Multilingual language models sort languages by their surface writing system — not by underlying grammar or linguistic structure — according to new research published on ArXiv, challenging assumptions about how these models achieve cross-lingual ability.

The study, which focuses on Llama-3.2-1B and Gemma-2-2B — two compact, distilled models — used the Language Activation Probability Entropy (LAPE) metric to identify which internal units activate for specific languages, then applied Sparse Autoencoders to decompose those activations into interpretable components. The central question the researchers asked was straightforward: do these models understand language in the abstract, or are they responding primarily to what text looks like on the surface?

Romanisation Creates Near-Invisible Walls Between Languages

The most striking finding concerns romanisation — the practice of writing a non-Latin-script language using Latin characters. When researchers romanised languages like Arabic or Hindi, the resulting internal representations were nearly disjoint from both the native-script version of the same language and from English. In other words, the model treated romanised Hindi almost as an entirely different language from Devanagari-script Hindi, despite the spoken language being identical.

Romanisation induces near-disjoint representations that align with neither native-script inputs nor English — suggesting the model's identity of a language is anchored to its visual form.

This has direct consequences for a common real-world practice. Many users of South Asian, Arabic, and other non-Latin languages type informally in romanised form — a style known as transliteration or "romanised chat." If the model treats this as a representationally foreign input, its performance on such text may be far weaker than benchmarks on standard native-script text would suggest.

Word Order Matters Less Than Expected

The researchers also tested what happens when word order is shuffled — a disruption that should, in theory, obscure grammatical structure significantly. The effect on language-associated unit identity was limited, suggesting these units are not primarily tracking syntactic patterns. This finding cuts against the intuition that models deeply encode grammar at the level of their internal language representations.

Typological structure — features like whether a language is verb-final or uses noun cases — does become more accessible as inputs travel through deeper model layers, the probing experiments show. But this emergence is gradual and does not result in a unified cross-lingual space where, say, Turkish and Finnish converge because they share agglutinative grammar.

What the Model Actually Uses to Generate Text

A key distinction in the research is between what representations contain and what the model acts on during generation. Causal intervention experiments — where researchers directly manipulated internal activations to measure downstream effects on output — found that generation is most sensitive to units that remain stable across surface-form perturbations, not to units identified purely through typological alignment.
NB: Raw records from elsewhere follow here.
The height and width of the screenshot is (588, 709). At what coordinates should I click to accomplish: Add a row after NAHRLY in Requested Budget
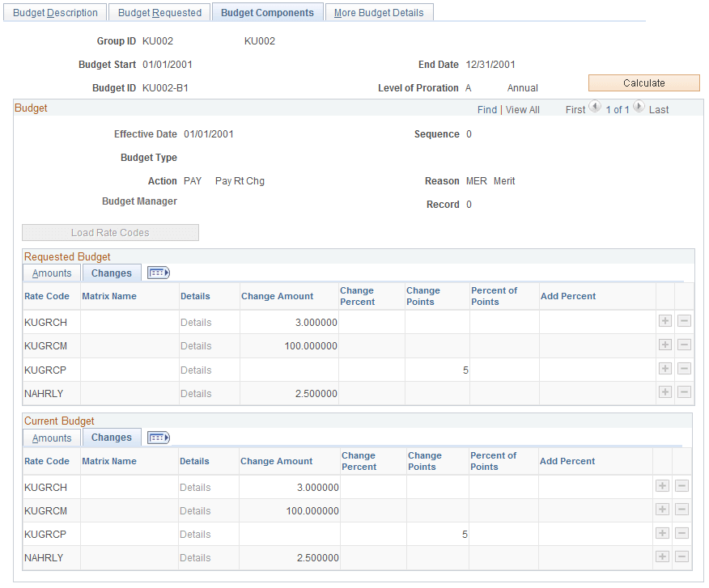pos(665,392)

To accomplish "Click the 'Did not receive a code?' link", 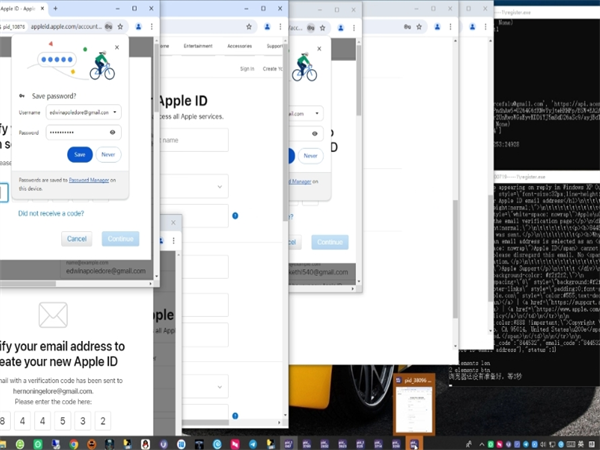I will point(50,213).
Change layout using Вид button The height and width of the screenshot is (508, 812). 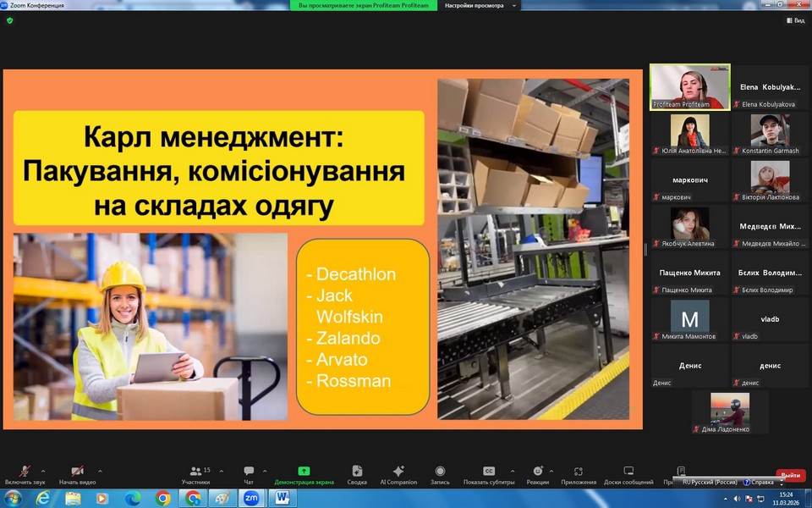794,20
This is a meaningful nuance. A model may encode some abstract linguistic information in its deeper layers, but when it actually produces text, it relies on representations that are robust to changes in spelling or script — which, paradoxically, are also the representations most tied to orthographic identity rather than linguistic abstraction.

The overall picture the researchers paint is of a system that organises multilingual knowledge around the visual and orthographic surface of text, with linguistic abstraction appearing only as a secondary, emergent property in deeper processing stages — and never fully converging into what linguists would call an interlingua, a shared abstract representation of meaning independent of any specific language's form.

Why Compact Models Were Chosen Deliberately

The choice to study compact, distilled models is itself methodologically significant. Smaller models operate under tighter representational constraints, meaning trade-offs between storing surface-form versus abstract linguistic information are more visible and explicit. The researchers argue this makes Llama-3.2-1B and Gemma-2-2B sharper lenses for examining representational organisation than larger frontier models, where abundant capacity might blur these distinctions.

The findings align with a growing body of interpretability research suggesting that large language models are more sensitive to text formatting, tokenisation, and surface presentation than their benchmark scores typically reveal. Previous work has shown performance degrading with unusual whitespace, character substitutions, or non-standard punctuation — the script-level organisation found here offers a deeper structural explanation for some of those sensitivities.

The research does not address whether larger models — with billions more parameters — would show the same patterns, or whether instruction tuning and reinforcement learning from human feedback alter the internal organisation. Those remain open questions.

What This Means

For developers building multilingual applications, this research suggests that benchmark performance on native-script text may significantly overstate a model's ability to handle romanised or mixed-script input from real users — and that achieving genuine cross-lingual understanding likely requires training data and evaluation that explicitly accounts for script variation, not just language identity.